Task requirements ->
Can you reproduce all of the material below, changing every "Viewport" to "Display area" and leaving everything else as it is?

Dataset rows ->

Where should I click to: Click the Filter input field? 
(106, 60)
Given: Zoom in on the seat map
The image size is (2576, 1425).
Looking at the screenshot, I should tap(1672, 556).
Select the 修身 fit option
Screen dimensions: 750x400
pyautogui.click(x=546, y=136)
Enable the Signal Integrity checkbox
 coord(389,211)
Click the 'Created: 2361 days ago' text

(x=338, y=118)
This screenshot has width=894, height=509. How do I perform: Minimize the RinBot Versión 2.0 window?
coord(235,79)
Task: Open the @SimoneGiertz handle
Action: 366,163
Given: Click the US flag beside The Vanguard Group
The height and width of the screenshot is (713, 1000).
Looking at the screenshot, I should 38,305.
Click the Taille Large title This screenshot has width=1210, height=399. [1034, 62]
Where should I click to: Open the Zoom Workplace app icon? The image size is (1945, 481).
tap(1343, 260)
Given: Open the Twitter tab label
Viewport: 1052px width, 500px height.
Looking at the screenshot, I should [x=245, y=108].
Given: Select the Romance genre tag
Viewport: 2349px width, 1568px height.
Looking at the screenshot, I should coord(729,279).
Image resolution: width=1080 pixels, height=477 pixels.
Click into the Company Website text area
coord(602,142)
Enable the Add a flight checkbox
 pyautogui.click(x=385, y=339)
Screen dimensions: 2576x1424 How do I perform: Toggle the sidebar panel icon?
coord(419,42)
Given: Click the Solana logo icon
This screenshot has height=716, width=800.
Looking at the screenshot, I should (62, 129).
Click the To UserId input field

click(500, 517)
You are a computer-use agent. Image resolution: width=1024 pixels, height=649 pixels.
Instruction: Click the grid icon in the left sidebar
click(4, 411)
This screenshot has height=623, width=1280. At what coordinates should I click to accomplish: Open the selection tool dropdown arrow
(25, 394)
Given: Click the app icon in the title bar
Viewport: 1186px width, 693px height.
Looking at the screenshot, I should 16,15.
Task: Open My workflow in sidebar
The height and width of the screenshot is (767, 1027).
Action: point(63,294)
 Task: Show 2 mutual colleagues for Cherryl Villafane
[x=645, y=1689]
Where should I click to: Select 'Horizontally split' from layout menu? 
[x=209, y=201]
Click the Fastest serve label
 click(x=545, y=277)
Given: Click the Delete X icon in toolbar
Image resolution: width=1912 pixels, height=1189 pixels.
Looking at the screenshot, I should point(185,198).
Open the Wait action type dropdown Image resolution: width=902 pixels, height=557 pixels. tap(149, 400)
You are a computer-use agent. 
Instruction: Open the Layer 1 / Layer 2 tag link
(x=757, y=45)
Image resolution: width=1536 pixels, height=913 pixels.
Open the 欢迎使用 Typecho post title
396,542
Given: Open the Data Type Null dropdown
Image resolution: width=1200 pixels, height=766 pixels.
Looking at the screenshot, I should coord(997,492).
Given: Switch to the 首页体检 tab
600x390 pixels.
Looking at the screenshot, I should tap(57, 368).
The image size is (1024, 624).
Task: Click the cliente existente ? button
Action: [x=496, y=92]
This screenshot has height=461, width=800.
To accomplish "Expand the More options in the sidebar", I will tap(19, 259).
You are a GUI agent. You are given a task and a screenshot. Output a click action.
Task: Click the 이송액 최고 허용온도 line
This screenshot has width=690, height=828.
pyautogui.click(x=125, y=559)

Final answer ->
Where should I click to: Click the Filter input field? 
(106, 60)
Given: Zoom in on the seat map
The image size is (2576, 1425).
Looking at the screenshot, I should tap(1672, 556).
Select the 修身 fit option
Screen dimensions: 750x400
pyautogui.click(x=546, y=136)
Enable the Signal Integrity checkbox
 coord(389,211)
Click the 'Created: 2361 days ago' text

(x=338, y=118)
This screenshot has width=894, height=509. How do I perform: Minimize the RinBot Versión 2.0 window?
coord(235,79)
Task: Open the @SimoneGiertz handle
Action: 366,163
Given: Click the US flag beside The Vanguard Group
The height and width of the screenshot is (713, 1000).
Looking at the screenshot, I should 38,305.
Click the Taille Large title This screenshot has width=1210, height=399. [1034, 62]
Where should I click to: Open the Zoom Workplace app icon? The image size is (1945, 481).
tap(1343, 260)
Given: Open the Twitter tab label
Display area: 1052px width, 500px height.
Looking at the screenshot, I should [x=245, y=108].
Given: Select the Romance genre tag
Display area: 2349px width, 1568px height.
Looking at the screenshot, I should coord(729,279).
Image resolution: width=1080 pixels, height=477 pixels.
Click into the Company Website text area
coord(602,142)
Enable the Add a flight checkbox
 pyautogui.click(x=385, y=339)
Screen dimensions: 2576x1424 How do I perform: Toggle the sidebar panel icon?
coord(419,42)
Given: Click the Solana logo icon
This screenshot has height=716, width=800.
Looking at the screenshot, I should (62, 129).
Click the To UserId input field

click(500, 517)
You are a computer-use agent. Image resolution: width=1024 pixels, height=649 pixels.
Instruction: Click the grid icon in the left sidebar
click(4, 411)
This screenshot has height=623, width=1280. At what coordinates should I click to accomplish: Open the selection tool dropdown arrow
(25, 394)
Given: Click the app icon in the title bar
Display area: 1186px width, 693px height.
Looking at the screenshot, I should 16,15.
Task: Open My workflow in sidebar
The height and width of the screenshot is (767, 1027).
Action: point(63,294)
 Task: Show 2 mutual colleagues for Cherryl Villafane
[x=645, y=1689]
Where should I click to: Select 'Horizontally split' from layout menu? 
[x=209, y=201]
Click the Fastest serve label
 click(x=545, y=277)
Given: Click the Delete X icon in toolbar
Image resolution: width=1912 pixels, height=1189 pixels.
Looking at the screenshot, I should point(185,198).
Open the Wait action type dropdown Image resolution: width=902 pixels, height=557 pixels. tap(149, 400)
You are a computer-use agent. 
Instruction: Open the Layer 1 / Layer 2 tag link
(x=757, y=45)
Image resolution: width=1536 pixels, height=913 pixels.
Open the 欢迎使用 Typecho post title
396,542
Given: Open the Data Type Null dropdown
Image resolution: width=1200 pixels, height=766 pixels.
Looking at the screenshot, I should coord(997,492).
Given: Switch to the 首页体检 tab
600x390 pixels.
Looking at the screenshot, I should tap(57, 368).
The image size is (1024, 624).
Task: Click the cliente existente ? button
Action: [x=496, y=92]
This screenshot has height=461, width=800.
To accomplish "Expand the More options in the sidebar", I will tap(19, 259).
You are a GUI agent. You are given a task and a screenshot. Output a click action.
Task: Click the 이송액 최고 허용온도 line
This screenshot has width=690, height=828.
pyautogui.click(x=125, y=559)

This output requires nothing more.